Le Pacte a alors fait le choix de concentrer la communication sur la relation qu’entretient le personnage principal avec ses animaux. Le chien étant gentil, ses réparties sont moins incisives donc moins efficaces en termes de communication. En revanche, l’idée de centrer la campagne sur le rapport entre le chat – drôle et cynique – et son maitre paraissait être un angle plus intéressant. Après tout, c’est son chat qui pousse le serial killer à commettre des crimes.

De plus, en matière de communication virale le chat s’est révélé comme pouvant être un véritable atout : il a donc été choisi pour être au coeur de toute la campagne.

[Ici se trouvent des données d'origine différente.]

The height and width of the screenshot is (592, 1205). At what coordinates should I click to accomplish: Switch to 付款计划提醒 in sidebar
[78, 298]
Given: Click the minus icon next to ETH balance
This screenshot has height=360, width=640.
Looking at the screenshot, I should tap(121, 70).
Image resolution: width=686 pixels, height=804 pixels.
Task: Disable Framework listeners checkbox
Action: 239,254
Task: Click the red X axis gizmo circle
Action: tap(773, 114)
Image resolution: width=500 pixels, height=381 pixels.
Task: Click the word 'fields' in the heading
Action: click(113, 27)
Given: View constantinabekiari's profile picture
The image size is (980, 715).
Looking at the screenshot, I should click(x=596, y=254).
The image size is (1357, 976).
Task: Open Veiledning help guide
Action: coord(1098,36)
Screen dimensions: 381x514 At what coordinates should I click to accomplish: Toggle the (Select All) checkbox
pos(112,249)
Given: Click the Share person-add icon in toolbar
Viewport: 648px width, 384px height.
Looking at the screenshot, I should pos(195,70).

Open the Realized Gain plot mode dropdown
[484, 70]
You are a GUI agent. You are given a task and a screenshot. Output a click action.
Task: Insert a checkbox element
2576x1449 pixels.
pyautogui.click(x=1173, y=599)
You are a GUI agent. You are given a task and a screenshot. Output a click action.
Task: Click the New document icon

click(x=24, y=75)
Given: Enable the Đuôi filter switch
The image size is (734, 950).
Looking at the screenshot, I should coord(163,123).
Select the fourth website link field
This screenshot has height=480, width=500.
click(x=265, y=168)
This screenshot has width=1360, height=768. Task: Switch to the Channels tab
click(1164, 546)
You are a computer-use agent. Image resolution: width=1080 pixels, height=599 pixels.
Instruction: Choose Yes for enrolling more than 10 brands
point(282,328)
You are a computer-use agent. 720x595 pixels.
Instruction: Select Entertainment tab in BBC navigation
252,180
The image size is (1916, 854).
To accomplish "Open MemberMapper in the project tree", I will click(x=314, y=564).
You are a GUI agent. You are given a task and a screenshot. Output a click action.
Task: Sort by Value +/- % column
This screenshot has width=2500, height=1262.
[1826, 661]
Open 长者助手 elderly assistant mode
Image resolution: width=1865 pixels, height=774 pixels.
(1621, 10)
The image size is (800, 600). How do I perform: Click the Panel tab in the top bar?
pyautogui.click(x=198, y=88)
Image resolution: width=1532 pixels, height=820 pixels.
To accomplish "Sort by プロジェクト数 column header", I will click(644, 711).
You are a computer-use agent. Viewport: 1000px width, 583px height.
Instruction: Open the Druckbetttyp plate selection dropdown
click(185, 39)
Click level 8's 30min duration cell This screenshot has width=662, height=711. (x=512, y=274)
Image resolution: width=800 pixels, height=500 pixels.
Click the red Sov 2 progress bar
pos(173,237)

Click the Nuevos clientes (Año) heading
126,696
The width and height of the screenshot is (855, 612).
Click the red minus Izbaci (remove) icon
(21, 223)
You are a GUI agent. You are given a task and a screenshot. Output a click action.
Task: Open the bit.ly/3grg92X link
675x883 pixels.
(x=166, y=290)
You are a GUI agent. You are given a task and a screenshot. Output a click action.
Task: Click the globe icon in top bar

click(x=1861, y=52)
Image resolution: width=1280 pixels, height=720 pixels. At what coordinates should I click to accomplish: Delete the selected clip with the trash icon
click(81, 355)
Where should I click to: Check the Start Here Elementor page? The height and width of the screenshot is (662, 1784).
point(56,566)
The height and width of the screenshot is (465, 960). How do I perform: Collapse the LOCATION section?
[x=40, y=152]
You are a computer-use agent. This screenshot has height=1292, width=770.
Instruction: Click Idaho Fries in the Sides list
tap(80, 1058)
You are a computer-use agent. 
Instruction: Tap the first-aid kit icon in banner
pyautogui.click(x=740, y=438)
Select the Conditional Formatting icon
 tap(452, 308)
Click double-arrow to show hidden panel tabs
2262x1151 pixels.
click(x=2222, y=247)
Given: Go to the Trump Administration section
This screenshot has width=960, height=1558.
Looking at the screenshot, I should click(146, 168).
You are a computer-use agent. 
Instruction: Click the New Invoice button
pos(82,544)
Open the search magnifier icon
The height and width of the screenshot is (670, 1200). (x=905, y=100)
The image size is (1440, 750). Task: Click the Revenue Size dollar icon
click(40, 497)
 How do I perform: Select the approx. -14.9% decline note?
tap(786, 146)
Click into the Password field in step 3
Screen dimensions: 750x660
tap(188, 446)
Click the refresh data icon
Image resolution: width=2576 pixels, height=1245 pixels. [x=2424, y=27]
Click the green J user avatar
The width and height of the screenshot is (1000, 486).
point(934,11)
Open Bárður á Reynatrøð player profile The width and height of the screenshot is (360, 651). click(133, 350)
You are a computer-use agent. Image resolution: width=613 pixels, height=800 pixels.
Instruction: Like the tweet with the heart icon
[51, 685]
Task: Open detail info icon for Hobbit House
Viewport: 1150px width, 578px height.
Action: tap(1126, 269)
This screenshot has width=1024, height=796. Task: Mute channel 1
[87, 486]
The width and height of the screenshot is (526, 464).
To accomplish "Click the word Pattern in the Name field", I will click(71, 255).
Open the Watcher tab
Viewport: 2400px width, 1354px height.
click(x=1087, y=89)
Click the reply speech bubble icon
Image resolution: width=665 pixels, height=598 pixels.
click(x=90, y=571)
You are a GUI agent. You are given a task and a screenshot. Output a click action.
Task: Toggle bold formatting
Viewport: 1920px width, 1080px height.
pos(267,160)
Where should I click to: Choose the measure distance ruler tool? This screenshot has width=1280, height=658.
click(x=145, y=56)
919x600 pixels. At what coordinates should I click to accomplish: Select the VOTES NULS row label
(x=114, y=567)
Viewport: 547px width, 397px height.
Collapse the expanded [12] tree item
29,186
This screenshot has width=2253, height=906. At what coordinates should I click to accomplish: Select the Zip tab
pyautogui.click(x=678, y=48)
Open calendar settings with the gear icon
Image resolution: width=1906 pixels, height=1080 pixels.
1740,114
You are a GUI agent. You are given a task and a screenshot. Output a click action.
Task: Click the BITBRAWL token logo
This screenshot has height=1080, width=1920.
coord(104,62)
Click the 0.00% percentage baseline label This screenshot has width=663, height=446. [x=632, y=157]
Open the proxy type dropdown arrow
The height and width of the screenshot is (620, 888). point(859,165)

Voici donc l’affiche définitive utilisée pour la campagne France :

On comprend ici clairement que le personnage principal cache quelque chose de louche, en relation avec un chat délirant à la limite du maléfique, qui rode derrière son épaule. La citation du Blog du Cinéma vient confirmer le double-genre du film, entre comédie et horreur.


MISE EN PLACE DE LA CAMPAGNE


Concernant le positionnement du film et la taille de sa sortie en termes de présence et d’investissements publicitaires, il faut garder à l’esprit que la stratégie de départ doit pouvoir être modifiée au fur et à mesure du travail préparatoire qui précède le jour de sortie.

Pour le cas de The Voices, le film a été programmé dans plusieurs festivals destinés à des publics très différents : l’Étrange Festival, Gérardmer, l’Alpe d’Huez et Sundance. L’accueil a été très bon à chaque fois, ce qui a poussé l’équipe du Pacte à réfléchir à un axe de communication auprès du grand public.

De plus, Paranormal Activity: The Ghost Dimension devait sortir le 11 mars en France et a finalement été reprogrammé à octobre prochain : un concurrent en moins, l’occasion parfaite pour Le Pacte d’augmenter l’affichage de The Voices afin de viser un public de jeunes adultes plus disponible.

Compte Twitter de Monsieur Moustache
Compte Twitter de Monsieur Moustache

C’est cette cible que l’équipe marketing a voulu toucher en mettant en place les partenariats suivants : 

  • Radio : Skyrock, Oüi FM et 100 autres radios étudiantes, communautaires et cinéphiles ont diffusé des répliques cinglantes et drôles de Monsieur Moustache
  • Web : Skyrock, SensCritique
  • TV : Canal+ et la création d’une vidéo de promo par le Studio Bagel, diffusée le jour de la sortie du film
  • Communication digitale : création d’une page Facebook et d’un fil Twitter dédié à Monsieur Moustache (géré par l’agence Way To Blue) : le chat y est comme à son habitude totalement cynique, et alpague ses followers d’une façon déplacée et drôle
  • Achat d’espace : salles (Mk2, UGC), presse (Mad Movies, Teaser, Trois Couleurs), web pour diffusion de la bande-annonce (Allociné, Youtube, SensCritique…)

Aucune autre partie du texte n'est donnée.